## Task goal
From the entries below, work out the number of lines that hold the word "computer", and give that number alone.

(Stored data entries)
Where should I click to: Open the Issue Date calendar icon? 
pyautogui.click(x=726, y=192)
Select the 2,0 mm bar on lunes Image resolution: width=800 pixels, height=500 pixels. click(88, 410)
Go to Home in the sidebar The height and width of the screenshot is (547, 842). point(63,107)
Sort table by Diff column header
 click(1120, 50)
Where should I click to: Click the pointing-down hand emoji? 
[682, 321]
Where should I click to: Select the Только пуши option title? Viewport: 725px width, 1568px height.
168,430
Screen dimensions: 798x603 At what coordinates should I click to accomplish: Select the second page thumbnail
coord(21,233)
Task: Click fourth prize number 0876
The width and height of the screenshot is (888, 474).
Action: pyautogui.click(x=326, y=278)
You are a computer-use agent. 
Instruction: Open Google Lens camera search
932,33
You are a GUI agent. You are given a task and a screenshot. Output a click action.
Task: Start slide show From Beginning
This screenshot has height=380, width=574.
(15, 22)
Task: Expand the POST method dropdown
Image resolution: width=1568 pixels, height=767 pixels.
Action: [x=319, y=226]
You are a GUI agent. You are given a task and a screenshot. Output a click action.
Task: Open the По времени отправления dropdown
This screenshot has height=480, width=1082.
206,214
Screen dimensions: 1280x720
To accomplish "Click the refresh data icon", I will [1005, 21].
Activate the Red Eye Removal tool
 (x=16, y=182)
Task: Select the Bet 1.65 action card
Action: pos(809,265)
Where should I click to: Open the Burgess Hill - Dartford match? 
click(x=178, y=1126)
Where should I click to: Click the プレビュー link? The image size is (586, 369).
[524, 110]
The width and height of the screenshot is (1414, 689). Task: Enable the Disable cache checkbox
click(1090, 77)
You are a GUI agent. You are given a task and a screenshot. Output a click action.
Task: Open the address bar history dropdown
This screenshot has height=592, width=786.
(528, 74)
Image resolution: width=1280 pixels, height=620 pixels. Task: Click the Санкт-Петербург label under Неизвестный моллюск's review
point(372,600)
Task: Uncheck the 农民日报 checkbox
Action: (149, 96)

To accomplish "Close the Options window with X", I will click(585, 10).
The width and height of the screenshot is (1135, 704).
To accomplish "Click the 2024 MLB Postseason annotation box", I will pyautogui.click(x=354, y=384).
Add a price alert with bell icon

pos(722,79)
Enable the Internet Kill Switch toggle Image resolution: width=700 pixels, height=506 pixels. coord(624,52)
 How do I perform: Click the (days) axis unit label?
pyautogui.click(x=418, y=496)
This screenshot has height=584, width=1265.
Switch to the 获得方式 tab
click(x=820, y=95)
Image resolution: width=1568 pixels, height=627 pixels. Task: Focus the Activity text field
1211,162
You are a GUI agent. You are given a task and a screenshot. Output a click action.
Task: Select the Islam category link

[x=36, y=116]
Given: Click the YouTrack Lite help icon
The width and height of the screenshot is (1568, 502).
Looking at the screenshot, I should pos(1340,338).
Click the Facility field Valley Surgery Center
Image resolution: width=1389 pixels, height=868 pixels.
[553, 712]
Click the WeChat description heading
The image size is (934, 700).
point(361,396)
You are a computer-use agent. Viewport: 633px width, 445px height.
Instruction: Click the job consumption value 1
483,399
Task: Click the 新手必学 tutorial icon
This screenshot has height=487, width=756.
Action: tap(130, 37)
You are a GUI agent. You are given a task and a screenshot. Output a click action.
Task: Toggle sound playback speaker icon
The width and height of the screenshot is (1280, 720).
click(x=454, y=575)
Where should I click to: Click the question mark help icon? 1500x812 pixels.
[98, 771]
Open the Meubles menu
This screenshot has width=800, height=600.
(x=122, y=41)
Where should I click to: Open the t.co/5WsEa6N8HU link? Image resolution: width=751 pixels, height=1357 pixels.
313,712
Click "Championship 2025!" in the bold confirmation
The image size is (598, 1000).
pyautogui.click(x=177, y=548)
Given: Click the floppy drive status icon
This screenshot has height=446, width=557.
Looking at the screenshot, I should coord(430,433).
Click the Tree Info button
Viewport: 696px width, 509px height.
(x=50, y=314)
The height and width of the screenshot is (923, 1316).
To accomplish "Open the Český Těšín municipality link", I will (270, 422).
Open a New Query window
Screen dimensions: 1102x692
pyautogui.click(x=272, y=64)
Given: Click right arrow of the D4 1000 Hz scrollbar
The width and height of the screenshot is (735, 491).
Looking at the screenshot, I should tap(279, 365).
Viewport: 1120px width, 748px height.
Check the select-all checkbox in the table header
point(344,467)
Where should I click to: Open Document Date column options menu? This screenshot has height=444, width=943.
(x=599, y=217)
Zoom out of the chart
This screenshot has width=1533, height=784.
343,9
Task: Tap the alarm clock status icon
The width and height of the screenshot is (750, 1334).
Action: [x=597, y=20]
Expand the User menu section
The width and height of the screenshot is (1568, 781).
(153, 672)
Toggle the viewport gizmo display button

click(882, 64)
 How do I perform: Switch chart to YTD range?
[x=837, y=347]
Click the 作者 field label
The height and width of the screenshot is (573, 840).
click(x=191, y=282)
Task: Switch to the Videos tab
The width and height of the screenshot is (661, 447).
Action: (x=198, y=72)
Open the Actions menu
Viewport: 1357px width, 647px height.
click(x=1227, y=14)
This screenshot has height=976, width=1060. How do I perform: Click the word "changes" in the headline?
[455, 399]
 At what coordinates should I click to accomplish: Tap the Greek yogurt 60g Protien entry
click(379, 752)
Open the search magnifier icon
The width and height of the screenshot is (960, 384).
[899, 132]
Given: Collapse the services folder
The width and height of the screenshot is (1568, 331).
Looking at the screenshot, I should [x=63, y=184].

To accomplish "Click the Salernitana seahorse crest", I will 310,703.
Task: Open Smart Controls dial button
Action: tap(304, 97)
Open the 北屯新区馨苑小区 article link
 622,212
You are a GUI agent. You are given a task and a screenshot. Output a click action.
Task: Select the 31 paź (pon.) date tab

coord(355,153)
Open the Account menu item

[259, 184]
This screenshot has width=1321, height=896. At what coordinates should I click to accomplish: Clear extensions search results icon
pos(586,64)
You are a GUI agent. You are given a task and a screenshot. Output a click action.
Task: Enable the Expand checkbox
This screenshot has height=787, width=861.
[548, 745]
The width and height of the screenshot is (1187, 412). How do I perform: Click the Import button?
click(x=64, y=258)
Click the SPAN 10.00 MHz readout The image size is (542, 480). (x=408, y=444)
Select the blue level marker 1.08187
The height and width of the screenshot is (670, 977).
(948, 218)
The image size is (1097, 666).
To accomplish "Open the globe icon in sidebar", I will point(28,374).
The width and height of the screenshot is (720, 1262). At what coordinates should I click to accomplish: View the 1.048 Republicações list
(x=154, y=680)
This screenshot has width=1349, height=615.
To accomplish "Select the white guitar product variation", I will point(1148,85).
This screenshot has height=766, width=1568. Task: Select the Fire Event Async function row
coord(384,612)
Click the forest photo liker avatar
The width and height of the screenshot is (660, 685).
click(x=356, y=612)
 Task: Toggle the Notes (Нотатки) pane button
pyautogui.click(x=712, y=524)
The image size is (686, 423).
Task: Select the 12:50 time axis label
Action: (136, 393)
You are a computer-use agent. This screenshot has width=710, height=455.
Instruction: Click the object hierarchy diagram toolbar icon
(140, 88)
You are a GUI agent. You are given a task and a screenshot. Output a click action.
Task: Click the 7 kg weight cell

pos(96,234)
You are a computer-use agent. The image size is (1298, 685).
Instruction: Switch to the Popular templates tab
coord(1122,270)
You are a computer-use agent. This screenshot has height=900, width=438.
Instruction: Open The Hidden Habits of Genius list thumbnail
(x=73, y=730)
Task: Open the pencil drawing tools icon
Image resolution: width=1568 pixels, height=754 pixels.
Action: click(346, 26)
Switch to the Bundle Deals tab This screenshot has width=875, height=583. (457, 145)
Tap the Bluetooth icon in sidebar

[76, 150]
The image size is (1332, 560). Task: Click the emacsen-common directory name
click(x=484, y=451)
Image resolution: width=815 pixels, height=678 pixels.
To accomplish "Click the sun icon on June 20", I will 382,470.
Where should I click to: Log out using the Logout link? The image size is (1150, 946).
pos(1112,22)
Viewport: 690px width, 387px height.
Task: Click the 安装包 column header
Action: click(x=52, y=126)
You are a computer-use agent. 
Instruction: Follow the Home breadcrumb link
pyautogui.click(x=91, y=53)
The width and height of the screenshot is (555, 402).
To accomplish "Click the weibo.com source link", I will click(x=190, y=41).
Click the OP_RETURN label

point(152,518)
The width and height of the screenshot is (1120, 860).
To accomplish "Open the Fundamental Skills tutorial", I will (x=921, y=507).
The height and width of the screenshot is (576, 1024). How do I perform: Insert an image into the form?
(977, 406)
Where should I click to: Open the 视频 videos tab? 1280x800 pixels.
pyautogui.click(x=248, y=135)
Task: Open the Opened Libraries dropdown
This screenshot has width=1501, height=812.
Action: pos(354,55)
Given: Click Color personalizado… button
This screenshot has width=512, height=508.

## Solution below
6